An optional arbitrary string identifying the type of device. For example, this might be used to identify a specific model of GPU, which users can then specify in a job request. If Type is specified, then Count is limited in size (currently 1024).
デバイスのタイプを識別するオプションの任意の文字列。たとえば、これは、GPUの特定のモデルを識別するために使用でき、ユーザーはジョブリクエストでそれを指定できます。Typeを指定すると、Countのサイズが制限されます（現在は1024）。

EXAMPLES

##################################################################
# Slurm's Generic Resource (GRES) configuration file
# Define GPU devices with MPS support
##################################################################
AutoDetect=nvml
Name=gpu Type=gtx560 File=/dev/nvidia0 COREs=0,1
Name=gpu Type=tesla File=/dev/nvidia1 COREs=2,3
Name=mps Count=100 File=/dev/nvidia0 COREs=0,1
Name=mps Count=100 File=/dev/nvidia1 COREs=2,3

##################################################################
# Slurm's Generic Resource (GRES) configuration file
# Overwrite system defaults and explicitly configure three GPUs
##################################################################
Name=gpu Type=tesla File=/dev/nvidia[0-1] COREs=0,1
# Name=gpu Type=tesla File=/dev/nvidia[2-3] COREs=2,3
# NOTE: nvidia2 device is out of service
Name=gpu Type=tesla File=/dev/nvidia3 COREs=2,3

##################################################################
# Slurm's Generic Resource (GRES) configuration file
# Use a single gres.conf file for all compute nodes - positive method
##################################################################
## Explicitly specify devices on nodes tux0-tux15
# NodeName=tux[0-15] Name=gpu File=/dev/nvidia[0-3]
# NOTE: tux3 nvidia1 device is out of service
NodeName=tux[0-2] Name=gpu File=/dev/nvidia[0-3]
NodeName=tux3 Name=gpu File=/dev/nvidia[0,2-3]
NodeName=tux[4-15] Name=gpu File=/dev/nvidia[0-3]
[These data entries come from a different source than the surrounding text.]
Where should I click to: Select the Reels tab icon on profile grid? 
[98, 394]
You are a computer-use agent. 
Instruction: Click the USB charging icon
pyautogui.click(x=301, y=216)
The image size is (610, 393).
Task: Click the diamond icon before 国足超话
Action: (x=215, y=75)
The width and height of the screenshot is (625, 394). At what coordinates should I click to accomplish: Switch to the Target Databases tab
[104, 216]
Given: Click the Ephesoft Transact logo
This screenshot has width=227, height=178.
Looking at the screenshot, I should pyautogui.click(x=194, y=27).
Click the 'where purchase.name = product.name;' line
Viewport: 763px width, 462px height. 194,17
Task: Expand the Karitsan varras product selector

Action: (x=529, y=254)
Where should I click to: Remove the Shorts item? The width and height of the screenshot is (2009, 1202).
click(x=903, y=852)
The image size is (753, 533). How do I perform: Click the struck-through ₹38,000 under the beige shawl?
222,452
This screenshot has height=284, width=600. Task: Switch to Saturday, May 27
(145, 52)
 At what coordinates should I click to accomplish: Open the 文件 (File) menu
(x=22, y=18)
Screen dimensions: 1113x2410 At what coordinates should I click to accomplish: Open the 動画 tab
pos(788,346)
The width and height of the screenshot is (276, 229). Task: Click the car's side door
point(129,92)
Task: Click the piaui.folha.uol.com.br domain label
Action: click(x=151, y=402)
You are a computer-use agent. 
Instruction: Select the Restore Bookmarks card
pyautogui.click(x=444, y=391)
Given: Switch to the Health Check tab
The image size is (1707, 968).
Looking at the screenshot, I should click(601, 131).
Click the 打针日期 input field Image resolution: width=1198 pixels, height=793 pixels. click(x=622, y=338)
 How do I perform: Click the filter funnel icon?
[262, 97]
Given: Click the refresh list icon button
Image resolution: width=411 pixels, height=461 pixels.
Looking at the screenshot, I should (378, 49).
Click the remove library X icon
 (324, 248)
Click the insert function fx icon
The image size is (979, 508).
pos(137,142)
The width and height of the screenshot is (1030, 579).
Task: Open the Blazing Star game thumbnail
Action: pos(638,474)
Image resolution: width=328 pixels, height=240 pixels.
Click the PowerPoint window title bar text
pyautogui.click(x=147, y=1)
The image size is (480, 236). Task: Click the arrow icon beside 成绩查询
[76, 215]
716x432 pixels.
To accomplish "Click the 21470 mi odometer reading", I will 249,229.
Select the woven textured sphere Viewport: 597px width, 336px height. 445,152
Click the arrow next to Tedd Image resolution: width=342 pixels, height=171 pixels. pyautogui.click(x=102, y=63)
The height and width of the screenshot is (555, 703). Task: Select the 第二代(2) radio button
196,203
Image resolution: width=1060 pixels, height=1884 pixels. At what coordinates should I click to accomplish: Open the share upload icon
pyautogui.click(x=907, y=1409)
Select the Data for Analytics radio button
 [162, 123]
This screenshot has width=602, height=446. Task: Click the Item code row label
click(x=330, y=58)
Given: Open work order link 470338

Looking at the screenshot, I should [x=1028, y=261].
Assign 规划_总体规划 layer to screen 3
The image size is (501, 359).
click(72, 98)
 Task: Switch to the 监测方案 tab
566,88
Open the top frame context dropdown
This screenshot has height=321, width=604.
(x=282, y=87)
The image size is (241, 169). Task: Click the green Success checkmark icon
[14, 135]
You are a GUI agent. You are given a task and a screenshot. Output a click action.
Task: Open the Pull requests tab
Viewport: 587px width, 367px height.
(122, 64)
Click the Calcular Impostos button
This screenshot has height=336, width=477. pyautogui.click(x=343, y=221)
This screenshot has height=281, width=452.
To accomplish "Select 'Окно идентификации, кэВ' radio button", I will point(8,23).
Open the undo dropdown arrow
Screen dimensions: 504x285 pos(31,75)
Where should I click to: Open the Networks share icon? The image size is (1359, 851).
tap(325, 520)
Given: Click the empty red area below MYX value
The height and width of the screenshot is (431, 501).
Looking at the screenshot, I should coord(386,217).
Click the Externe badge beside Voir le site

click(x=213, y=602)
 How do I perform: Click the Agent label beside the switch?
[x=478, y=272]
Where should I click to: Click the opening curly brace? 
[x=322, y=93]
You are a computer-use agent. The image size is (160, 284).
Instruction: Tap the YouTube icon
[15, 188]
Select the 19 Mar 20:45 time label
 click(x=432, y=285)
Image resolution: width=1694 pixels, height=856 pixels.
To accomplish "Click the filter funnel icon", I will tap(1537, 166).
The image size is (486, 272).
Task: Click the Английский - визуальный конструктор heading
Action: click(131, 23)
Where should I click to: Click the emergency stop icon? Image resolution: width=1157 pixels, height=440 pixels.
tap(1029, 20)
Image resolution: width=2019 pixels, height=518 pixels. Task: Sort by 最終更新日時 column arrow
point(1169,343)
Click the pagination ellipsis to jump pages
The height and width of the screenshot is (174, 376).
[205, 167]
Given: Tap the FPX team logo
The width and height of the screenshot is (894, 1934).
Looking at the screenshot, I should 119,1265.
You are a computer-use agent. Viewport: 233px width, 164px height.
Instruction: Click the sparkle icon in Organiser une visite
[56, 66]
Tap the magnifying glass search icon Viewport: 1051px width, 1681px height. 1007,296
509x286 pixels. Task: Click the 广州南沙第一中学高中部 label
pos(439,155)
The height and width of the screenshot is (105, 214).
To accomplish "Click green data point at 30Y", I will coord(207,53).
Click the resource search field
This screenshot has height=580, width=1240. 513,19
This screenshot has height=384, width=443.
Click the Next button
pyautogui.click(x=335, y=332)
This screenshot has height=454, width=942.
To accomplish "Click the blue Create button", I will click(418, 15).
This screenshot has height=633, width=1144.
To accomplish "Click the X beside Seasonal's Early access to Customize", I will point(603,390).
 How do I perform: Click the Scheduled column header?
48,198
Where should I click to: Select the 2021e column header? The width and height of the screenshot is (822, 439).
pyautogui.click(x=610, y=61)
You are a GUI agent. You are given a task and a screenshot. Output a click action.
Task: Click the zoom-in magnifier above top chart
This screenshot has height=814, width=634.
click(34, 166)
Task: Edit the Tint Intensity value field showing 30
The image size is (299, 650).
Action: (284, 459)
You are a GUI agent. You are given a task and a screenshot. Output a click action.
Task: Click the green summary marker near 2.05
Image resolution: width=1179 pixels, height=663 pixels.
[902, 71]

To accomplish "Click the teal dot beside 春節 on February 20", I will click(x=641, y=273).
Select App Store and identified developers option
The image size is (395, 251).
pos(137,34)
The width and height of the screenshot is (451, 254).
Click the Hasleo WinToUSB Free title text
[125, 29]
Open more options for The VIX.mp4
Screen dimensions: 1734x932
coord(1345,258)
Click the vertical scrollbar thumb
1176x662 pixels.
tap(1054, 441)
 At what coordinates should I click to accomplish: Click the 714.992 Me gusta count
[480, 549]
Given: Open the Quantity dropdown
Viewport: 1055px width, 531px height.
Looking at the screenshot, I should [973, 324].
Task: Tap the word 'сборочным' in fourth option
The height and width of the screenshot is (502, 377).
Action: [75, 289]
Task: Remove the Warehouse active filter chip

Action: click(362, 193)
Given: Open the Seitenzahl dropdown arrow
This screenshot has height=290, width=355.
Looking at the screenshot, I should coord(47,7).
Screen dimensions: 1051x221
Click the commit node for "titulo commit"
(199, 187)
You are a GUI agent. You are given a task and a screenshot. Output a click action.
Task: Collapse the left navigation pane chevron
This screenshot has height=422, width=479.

##################################################################
# Slurm's Generic Resource (GRES) configuration file
# Use NVML to gather GPU configuration information
# Information about all other GRES gathered from slurm.conf
##################################################################
AutoDetect=nvml

COPYING

This file is part of Slurm, a resource management program. For details, see <https://slurm.schedmd.com/>.

Slurm is free software; you can redistribute it and/or modify it under the terms of the GNU General Public License as published by the Free Software Foundation; either version 2 of the License, or (at your option) any later version.

Slurm is distributed in the hope that it will be useful, but WITHOUT ANY WARRANTY; without even the implied warranty of MERCHANTABILITY or FITNESS FOR A PARTICULAR PURPOSE. See the GNU General Public License for more details.